Gönültaş, “Bu çağda, kimse kimseyi keşfedemez. Üretimlerin görünürlüğü ilişkiler üzerinden de şekillendiği için birçok kıymetli insanın üretimlerini görmüyoruz. Gerçi üretimde nitelik aramakla da ilgili biraz. Şu an ki konjonktür, çölleşme, kuraklaşmayla tanımlanabilir. Ben kendi açımdan şunu söyleyebilirim; yeni albüm çıkardım, iki ay oldu, dünyada daha fazla biliniyor, daha fazla talep görüyor. Amerika’dan tutun Meksika’ya, Brezilya’ya, İspanya’ya kadar birçok radyo çalıyor. Ama burada herhangi bir kurum, ‘bizim’ kurumlarımız ilgilenmiyor. Bunu bir sitem olarak söylemiyorum. Sadece olgu bu,” diye ifade ediyor.
Meraklısı için plak
Asıl merak ettiğim plak konusuna geliyor sohbet, bu kararın daha dinleyici merkezli bir karar olduğunu söylüyor Gönültaş ve ekliyor: “CD çıkardığımda kimse CD’yi almayacak. Bu da çok sahtekarca bir şey olacak. Sırf insanlara ‘CD’mi al, bende kazanayım’ demek yerine, meraklısı için plak olsun plaktan dinlesin. Derdim o aslında. Yoksa artistlikle alakalı bir şey değil. Bence dijitalde olması bile yeterli. Zaten şu an plak çıkarabilecek ekonomik duruma sahip değilim, ama ileride plağa dönüştürmek istiyorum meseleyi.”
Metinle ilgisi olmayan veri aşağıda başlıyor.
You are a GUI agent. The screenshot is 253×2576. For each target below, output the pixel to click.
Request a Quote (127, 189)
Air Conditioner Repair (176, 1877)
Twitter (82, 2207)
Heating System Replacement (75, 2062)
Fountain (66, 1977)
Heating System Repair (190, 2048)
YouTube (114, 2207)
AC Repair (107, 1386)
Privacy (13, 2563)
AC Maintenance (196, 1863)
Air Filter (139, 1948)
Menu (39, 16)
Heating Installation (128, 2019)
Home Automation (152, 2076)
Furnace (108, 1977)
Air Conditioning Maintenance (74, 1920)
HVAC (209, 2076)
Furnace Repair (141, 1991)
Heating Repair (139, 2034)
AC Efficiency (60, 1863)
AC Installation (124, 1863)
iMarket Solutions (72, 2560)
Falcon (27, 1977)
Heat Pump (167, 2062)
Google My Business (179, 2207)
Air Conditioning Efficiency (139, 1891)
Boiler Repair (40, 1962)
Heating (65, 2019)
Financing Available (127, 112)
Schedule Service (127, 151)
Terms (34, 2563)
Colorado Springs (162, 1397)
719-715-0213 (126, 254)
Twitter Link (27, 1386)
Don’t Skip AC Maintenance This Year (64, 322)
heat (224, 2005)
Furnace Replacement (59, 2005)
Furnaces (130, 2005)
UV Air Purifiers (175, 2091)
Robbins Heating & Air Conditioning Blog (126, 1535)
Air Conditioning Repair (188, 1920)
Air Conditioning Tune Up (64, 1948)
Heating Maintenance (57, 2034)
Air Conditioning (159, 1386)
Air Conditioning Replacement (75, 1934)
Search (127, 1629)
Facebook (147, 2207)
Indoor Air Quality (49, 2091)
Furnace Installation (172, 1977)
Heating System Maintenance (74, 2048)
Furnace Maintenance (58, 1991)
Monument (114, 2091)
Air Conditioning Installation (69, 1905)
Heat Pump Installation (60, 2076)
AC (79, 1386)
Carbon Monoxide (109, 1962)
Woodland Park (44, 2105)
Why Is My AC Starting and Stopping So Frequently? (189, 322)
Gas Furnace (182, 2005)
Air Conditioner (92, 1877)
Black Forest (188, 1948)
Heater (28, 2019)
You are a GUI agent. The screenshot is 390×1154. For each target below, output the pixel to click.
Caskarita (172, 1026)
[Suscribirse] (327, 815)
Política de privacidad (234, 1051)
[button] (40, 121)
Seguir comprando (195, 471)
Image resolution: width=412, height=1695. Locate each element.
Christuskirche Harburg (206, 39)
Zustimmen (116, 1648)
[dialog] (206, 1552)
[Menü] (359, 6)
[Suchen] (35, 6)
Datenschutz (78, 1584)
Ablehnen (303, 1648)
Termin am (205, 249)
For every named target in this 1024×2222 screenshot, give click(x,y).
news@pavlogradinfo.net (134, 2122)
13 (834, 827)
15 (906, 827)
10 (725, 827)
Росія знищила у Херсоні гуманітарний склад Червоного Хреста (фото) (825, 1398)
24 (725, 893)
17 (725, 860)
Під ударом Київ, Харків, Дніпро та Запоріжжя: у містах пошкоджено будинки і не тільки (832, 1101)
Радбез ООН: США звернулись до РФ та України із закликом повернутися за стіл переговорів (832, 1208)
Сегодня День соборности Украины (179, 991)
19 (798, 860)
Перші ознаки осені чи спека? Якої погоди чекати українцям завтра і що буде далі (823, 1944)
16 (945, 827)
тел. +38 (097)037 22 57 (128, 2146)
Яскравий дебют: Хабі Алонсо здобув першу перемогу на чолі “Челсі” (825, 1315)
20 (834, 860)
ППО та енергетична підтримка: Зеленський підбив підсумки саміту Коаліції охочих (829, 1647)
Bu cevabın üzerine elbette konu, dinleyici kitlesine kayıyor. Gönültaş’a, çoğunlukla kimler tarafından dinlendiğini soruyorum oda; “Kitlem kim emin olamıyorum,” diyor. Repertuarındaki çeşitlilik, dinleyici kitlesine de yansıyor. Ve kendisini herhangi bir kategoriye sokmadığını belirtiyor.
‘Sansür aynı sansür’
Son dönemde arka arakaya Kürt müzisyenlerin konserlerinin ve köklü müzik festivallerinin iptal edilmesine ilişkin ise Gönültaş, “Benim, barışı dile getirmemin bir önemi yok ki. Niğdeli birinin barışı dile getirmesi gerekiyor. Ben zaten sözümü söyledim, biz sözümüzü söyledik. Zaten aynı şeyi elli defa söyleyince anlamını yitiriyor. Artık bir şeyleri ‘Biz sansüre uğruyoruz’u aşarak anlatmalıyız. Sanatın devreye girmesi gerekiyor, ama bu anlamda Kürtler daha ne yapabilir. Bu bir yerde politikacının görevi değil mi, kurumların görevi değil mi? İktidarın ve çevresinde şekillenen yapının sansür uygulaması çok normal. Oradaki politik izlekleri takip edince zaten normal olanı bu, o bunu yapacak. Ama ben bunu kabul etmiyorum. Ki ben, üretmeye devam ediyorum. Bundan korkup, geri planda durup üretimlerimi ona göre şekillendirmiyorum. Anormal olan şu; Zeytinli Rock Festivali yasaklandı fakat bir tane Kürtçe grup yok içinde. Aynı kafa, ona da sansür uygulanıyor. Baktığımızda çok mu farklı kafalar, tartışılır. Burada bir liyakat problemi var görmeme problemi var. Bizim kurumlarımızda da bu var. Kendi dayıoğlu, kendi akrabası ya da popülist kaygılar. Bu çeteleşme kafası her yerde. Bütün iyi üretenler baba figürüne takılıyor. Yenemiyorlar babayı, itiraz olunca da ambargo uygulanıyor,” diyor.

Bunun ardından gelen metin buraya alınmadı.